SEOUL, Jan. 14 (Yonhap) -- South Korea is seeking to regain its foot-and-mouth disease-free country status without resorting to constant use of vaccines, a senior level government official said Friday.
Deputy farm minister Lee Sang-kil said in a meeting with reporters that Seoul's current stance is to swiftly carry out vaccination to stem the rapid spread of the highly contagious animal disease, but not to give shots on a regular basis.
"Nationwide vaccination efforts are emergency measures and not something Seoul wants to do permanently," he said.
The official said that while policymakers are not ruling out the use of additional shots if the foot-and-mouth disease (FMD) virus is not destroyed, such a decision can only be made after extensive testing is carried out on animals in the country and consultation with experts.
Once ongoing vaccination efforts take effect and there are no more FMD cases reported for over six months, the country will start taking steps to regain its FMD-free status from the Paris-based World Organization for Animal Health (OIE). He stressed, however, that such a step will take time, he said.
"Everything will depend on how thoroughly decontamination efforts are carried out during the spring and summer months when it is easier to destroy the animal virus," he said. He predicted the government would decide what course it must take in September.
Lee said that if livestock tests reveal the virus has not been fully destroyed, Seoul may have to give additional inoculations that could delay the country's regaining of its FMD-free status for up to two years.
Regaining FMD-free status is important because it affects both export and imports and overall health of the local livestock industry.
The official said that while South Korea can seek to become an FMD-free country that uses vaccination from the OIE, like Argentina, there is a need to carefully examine the cost of such a step. Vaccinating around 3.4 million cattle and 10 million pigs every five to six months can cost the country up to 100 billion won (US$89.7 million) per year.
"In hindsight, it would have been cheaper if South Korea opted to vaccinate animals but there was no way to predict the huge losses caused by the latest outbreak," the official said. He pointed out that Seoul had no outbreaks for eight years after 2002, while those that occurred early last year cost about 170 billion won.
The country has culled and buried 1.61 million heads of cattle, pigs, goats and deer since the first case was confirmed on Nov. 29. Total losses incurred are estimated at a minimum of 1 trillion won, with numbers likely to be higher once a complete tally is taken.
The official added that frontline experts are predicting FMD outbreaks to come under control in one or two weeks, since it usually takes a month for vaccines to start having an affect. The country started giving limited shots on Dec. 25 before ordering nationwide vaccinations earlier in the week.
Quarantine officials, meanwhile, reported no new outbreaks for the day and said there was a drop in number of suspected cases in recent days. The country already gave shots to 1.6 million animals in areas that are exposed to the disease.

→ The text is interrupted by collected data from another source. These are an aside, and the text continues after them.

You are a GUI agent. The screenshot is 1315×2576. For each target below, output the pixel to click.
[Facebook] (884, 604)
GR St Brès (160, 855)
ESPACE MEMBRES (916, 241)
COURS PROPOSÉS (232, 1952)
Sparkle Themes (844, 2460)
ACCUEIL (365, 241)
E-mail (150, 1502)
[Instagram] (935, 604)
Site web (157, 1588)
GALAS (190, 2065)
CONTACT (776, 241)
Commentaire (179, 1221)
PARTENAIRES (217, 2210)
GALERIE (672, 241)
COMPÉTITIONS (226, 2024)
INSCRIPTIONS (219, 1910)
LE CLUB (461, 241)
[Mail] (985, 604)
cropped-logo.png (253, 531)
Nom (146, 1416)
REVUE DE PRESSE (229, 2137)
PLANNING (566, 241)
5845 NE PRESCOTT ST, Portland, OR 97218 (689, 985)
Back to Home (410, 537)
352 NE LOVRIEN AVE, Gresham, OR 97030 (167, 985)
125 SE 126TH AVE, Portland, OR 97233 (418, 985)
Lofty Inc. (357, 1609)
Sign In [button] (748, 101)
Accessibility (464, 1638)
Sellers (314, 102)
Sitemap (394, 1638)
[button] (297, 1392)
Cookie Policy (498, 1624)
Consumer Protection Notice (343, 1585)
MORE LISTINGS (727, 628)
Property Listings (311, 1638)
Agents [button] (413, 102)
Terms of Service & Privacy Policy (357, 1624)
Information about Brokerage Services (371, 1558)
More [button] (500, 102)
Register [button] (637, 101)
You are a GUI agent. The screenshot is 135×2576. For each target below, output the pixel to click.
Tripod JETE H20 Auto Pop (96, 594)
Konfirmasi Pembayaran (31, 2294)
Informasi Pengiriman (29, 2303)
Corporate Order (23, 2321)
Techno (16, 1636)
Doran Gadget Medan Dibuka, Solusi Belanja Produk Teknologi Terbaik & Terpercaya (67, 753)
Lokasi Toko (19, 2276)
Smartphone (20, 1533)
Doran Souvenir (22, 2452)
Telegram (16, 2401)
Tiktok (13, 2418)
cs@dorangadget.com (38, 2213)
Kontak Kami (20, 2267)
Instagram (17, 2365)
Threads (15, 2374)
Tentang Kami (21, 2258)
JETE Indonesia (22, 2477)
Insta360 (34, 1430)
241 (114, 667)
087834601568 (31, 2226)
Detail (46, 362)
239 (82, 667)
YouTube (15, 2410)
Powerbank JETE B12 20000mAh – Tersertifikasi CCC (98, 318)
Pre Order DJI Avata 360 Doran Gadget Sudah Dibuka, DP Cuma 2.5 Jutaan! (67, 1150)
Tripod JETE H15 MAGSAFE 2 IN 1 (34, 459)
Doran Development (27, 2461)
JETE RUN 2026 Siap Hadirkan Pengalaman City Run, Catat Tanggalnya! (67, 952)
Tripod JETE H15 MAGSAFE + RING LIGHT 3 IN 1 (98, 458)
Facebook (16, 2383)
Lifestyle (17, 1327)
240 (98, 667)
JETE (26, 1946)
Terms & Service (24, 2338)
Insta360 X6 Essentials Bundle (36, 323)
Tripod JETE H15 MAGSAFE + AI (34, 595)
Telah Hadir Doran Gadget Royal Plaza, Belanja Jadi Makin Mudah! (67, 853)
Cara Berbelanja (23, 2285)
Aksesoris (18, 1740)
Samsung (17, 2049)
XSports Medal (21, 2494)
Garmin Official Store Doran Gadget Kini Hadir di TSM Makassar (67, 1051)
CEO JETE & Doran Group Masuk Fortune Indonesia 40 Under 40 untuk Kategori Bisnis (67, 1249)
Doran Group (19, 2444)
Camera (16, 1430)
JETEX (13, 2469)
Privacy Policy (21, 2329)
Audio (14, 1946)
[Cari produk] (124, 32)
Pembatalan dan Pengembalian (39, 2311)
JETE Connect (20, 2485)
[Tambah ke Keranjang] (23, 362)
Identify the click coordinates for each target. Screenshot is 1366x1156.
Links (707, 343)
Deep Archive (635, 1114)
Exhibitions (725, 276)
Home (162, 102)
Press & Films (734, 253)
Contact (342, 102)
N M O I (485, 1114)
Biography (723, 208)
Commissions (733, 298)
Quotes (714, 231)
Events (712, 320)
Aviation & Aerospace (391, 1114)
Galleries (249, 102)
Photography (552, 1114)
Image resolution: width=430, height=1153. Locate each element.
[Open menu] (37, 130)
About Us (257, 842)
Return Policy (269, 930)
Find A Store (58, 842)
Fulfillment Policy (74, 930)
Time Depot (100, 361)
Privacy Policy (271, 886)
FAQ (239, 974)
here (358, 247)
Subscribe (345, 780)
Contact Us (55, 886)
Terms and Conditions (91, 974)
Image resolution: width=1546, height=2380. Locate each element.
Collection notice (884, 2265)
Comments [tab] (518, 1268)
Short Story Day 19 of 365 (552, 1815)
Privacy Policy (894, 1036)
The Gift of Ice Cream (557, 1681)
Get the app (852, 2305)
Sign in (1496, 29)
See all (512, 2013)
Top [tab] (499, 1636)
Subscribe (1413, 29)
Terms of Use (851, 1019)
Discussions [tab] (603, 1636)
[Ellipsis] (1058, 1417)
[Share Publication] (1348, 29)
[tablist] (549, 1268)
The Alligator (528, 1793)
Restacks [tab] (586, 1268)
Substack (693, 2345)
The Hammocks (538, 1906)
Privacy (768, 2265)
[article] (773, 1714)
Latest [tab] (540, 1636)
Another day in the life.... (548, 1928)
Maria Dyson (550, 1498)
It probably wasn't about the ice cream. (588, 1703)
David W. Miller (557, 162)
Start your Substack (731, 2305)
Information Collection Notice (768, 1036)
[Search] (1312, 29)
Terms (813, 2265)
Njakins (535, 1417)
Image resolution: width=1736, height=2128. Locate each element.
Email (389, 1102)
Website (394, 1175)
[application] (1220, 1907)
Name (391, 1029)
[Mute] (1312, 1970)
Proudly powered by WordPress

On bird flu outbreaks that were first reported on Dec. 31, the farm ministry said only one case was confirmed for the day. It said a small chicken farm in Yeosu, 455 kilometers south of Seoul, tested positive for the virulent strain of the H5N1 virus.
It said all 20 birds have been culled along with those in a 3-kilometer radius. Other animals within 10 kilometers of the farm have been barred from movement to other farms for the time being.
Since the first confirmed bird flu case was reported on Dec. 31, the country has reported 24 cases of avian influenza with over 3.51 million birds being destroyed.